A. It’s true that too much acetaminophen—the active ingredient in Tylenol—can cause liver damage. People who are healthy can usually take up to 4,000 milligrams a day. However, those who are frail or elderly or whose liver is not working well should take no more than 2,000 milligrams per day. It’s important to talk to members of your health care team who will advise you about your particular situation and the dose that is safe for you.
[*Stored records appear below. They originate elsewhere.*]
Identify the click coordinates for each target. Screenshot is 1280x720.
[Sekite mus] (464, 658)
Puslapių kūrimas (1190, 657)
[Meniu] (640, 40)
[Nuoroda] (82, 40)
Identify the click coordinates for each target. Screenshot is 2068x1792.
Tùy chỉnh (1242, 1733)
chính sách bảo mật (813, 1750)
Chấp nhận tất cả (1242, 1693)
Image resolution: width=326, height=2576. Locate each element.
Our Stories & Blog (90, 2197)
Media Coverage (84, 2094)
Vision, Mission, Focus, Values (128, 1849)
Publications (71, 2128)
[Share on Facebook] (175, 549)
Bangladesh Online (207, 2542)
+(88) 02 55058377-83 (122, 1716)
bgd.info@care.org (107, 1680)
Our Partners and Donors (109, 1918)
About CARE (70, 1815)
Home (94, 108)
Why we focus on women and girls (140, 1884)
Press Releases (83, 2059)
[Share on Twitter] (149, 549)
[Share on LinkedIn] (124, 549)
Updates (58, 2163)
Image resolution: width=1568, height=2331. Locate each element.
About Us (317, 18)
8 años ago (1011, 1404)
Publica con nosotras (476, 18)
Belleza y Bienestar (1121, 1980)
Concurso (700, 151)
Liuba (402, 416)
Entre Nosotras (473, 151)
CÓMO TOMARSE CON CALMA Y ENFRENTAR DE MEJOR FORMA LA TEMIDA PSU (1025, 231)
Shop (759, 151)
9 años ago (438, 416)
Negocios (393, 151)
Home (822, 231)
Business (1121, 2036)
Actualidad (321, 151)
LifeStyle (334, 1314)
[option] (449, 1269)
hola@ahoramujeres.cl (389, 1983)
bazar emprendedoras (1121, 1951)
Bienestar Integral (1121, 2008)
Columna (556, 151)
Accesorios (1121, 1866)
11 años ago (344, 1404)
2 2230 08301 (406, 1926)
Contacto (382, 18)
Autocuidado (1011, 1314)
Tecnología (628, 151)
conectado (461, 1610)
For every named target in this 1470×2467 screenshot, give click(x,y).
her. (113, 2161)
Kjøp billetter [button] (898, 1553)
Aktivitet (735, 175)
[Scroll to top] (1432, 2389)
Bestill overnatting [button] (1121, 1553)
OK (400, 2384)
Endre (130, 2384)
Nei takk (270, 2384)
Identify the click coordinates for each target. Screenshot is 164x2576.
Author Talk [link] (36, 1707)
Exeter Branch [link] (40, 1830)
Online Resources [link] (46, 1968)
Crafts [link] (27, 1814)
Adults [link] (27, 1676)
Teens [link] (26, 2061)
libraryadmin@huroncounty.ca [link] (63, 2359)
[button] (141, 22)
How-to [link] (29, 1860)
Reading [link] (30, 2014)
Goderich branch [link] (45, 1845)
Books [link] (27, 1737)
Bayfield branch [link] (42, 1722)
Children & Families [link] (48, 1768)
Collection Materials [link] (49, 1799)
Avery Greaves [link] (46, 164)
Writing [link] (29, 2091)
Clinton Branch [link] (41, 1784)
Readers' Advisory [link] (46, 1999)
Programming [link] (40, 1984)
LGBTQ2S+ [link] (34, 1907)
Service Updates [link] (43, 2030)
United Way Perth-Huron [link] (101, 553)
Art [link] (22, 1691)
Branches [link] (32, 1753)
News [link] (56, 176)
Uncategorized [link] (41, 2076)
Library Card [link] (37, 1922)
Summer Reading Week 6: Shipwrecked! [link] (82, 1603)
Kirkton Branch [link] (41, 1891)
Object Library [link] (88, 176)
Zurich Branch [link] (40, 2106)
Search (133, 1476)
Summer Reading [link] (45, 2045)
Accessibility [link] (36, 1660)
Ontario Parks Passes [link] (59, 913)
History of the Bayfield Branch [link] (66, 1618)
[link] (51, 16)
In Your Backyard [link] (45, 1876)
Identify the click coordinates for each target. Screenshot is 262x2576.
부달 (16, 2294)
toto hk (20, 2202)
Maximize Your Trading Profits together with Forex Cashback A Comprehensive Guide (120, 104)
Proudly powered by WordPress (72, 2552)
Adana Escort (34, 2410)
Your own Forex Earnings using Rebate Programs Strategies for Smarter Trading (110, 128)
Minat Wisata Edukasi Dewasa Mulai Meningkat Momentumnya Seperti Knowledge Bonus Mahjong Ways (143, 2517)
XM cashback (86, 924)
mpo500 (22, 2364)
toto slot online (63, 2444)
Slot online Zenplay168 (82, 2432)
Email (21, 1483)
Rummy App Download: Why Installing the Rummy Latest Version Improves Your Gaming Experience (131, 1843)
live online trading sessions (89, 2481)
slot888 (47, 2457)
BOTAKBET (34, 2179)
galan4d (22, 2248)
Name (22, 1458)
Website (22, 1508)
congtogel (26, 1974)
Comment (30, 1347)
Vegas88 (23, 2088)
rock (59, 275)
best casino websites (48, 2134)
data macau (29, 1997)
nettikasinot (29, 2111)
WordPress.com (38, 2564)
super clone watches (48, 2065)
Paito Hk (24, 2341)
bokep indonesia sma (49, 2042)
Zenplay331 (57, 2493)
Carefully check the labels on bottles of acetaminophen pills. Some “extra-strength” formulations contain 500 milligrams per tablet. If you are taking other medications, check to see whether they also contain acetaminophen. Some drugs, such as Percocet or Vicodin, contain a combination of both an opioid and acetaminophen, which you need to factor into your daily tally. Even some cough and cold medications contain acetaminophen. Your total intake of acetaminophen from all sources should not exceed the dose your health care team has recommended.
Q. My husband resists taking his pain relievers until the pain becomes excruciating. I keep trying to tell him that he should take his medication regularly to get a jump on the pain before it becomes unbearable, but I can’t seem to get through to him. What can I do?
A. Sit down with him and try to find out why he doesn’t want to take his pain relievers. People often have false beliefs about pain medications: “If I take my medication now, it won’t work later.” “If I take opioid drugs, I’ll become an addict.” Once you identify the concern, you and your husband’s doctor or nurse practitioner can address it with him. For example, your husband may need reassurance that even if a particular drug stops working, there are a number of other pain-relieving drugs and different ways of delivering them. If his pain persists, his health care team can tailor these drugs and methods to his needs.
If your husband fears addiction, his health care team can explain that addiction among drug abusers is a psychological dependence on a drug. This is different from needing drugs to relieve physical pain caused by cancer. Someone with no history of substance abuse is unlikely to misuse medications prescribed for pain. In addition, your husband’s doctor or nurse practitioner will be monitoring him to make sure that his pain is controlled and he is not running into difficulty with his medications.
Q. I have had a tingling and numbness in my feet for a long time, and it seems to have gotten worse since I had chemotherapy with Taxotere (docetaxel). What kind of medications might help me?
A. What you are experiencing is probably peripheral neuropathy—a type of nerve damage that can result from some chemotherapy treatments. As you describe, it often feels like tingling, weakness or numbness in the hands and feet. In addition to using opioids for neuropathy, doctors have used medicines designed to treat depression and seizures. These medicines are also effective against pain in some situations. Which of these drugs or combination of drugs is most appropriate for managing your pain depends on your particular situation and current use of other medications. A number of new drugs have been developed and are being tested for their effectiveness against peripheral neuropathy pain. It’s important to work with your doctor or nurse practitioner to see whether different medications might provide relief for you.